Oh! To Cathy for allowing us into this beautiful story – yes – beautiful. I’m so happy for Cathy to have found her sisters. What a gift at this point in life. And, whenever someone finds their roots – however they find them – they feel more rotted themselves. I tell my adult students that your adult kids want to know who you are, more fully, no matter how painful or confusing. The anecdotes, and what you make of those anecdotes, makes them feel more fully themselves. What a gift! Thank for this Lee & Cathy.
Joy, Cathy and one of her sisters have said, in reference to finding the truth about their father, and of course about finding one another, “It changes nothing, and yet it changes everything.” One’s sense of the self can’t help but be affected, yes?
A story with a happy ending is always a good thing. On my 50th birthday, my step-mother told me that my father (her dead husband), was indeed not my biological father at all. We were in a pancake house, my hand stopping in midair, ketchup dripping so slowly. She had a name, one that she thought was my father, a professor at a down south Midwestern university. I know I have a half-brother, a half-sister. My sister (child of both of my parents), said she would try and trace them but I never followed up. You know, my parents never had any stories to divulge, just a snippet or two—-my mother liked lilies of the valley, my father loved chrysanthemums which he spent growing across three states. No birth stories. No childhood stories. I never thought of it—they just were infuriating in their lack of detail. SO. Cathy thank you for sharing. It has a happy ending, though there is tragedy, too. And Lee, your details were so delicate and enduring. Thank you so much. I’ll never know so many details of my messy family. Great, true, endearing.
Virginia, your story is similar to Cathy’s. She was also 50 when she pressed her mother for details. That’s when her mother lied about her biological father. We assume she did that to throw Cathy off the scent. Unfortunately, Cathy’s mother died shortly thereafter. If not for DNA, Cathy never would have found her biological father’s identity. Unfortunately, again, he too is deceased. I understand what you say about the frustration of scarcity of details. Thank you for sharing your story.

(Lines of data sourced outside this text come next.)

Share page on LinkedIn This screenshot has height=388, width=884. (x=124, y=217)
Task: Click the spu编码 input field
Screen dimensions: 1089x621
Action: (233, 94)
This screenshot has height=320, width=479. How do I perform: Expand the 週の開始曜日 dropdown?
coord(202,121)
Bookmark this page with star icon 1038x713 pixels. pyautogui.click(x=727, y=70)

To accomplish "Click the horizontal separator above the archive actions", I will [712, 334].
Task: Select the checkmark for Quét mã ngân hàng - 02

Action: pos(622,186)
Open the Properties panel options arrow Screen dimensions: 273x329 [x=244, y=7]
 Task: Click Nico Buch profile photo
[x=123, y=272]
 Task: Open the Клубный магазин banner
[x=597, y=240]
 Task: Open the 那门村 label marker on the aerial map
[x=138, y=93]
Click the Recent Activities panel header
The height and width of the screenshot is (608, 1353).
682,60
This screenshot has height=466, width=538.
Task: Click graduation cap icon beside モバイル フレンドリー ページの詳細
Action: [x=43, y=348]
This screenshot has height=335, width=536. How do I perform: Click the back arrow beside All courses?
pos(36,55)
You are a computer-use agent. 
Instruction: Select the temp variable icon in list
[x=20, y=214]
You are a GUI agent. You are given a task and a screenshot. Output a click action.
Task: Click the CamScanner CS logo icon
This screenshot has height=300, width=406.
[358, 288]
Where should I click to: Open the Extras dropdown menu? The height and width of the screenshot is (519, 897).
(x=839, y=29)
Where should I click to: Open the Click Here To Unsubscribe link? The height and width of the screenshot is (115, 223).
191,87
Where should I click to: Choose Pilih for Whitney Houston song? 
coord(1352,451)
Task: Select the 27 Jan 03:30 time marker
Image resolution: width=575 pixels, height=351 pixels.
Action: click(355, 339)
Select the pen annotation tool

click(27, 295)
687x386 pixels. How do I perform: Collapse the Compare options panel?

I’ve just stumbled upon your books, Lee, and I’m so excited to have found a new author whose works resonate with me. (I used the Look Inside feature.)
The next to the last paragraph in this post really snagged my attention. I’m writing my memoir and find there are scenes I only half-remember, or was only ever told bits and pieces about. You’ve given me what I’ve not been able to give myself: permission to use my imagination and daydream about the parts I’m curious and not sure of.
Thanks for that, and by the way, your covers are gorgeous!
Thanks, Deb. I appreciate your comment. As long as we’re honest with our readers about the fact that we’re using our imagination to fill in the gaps or inquire into the moments we don’t know or can’t remember, we can use speculation to our advantage.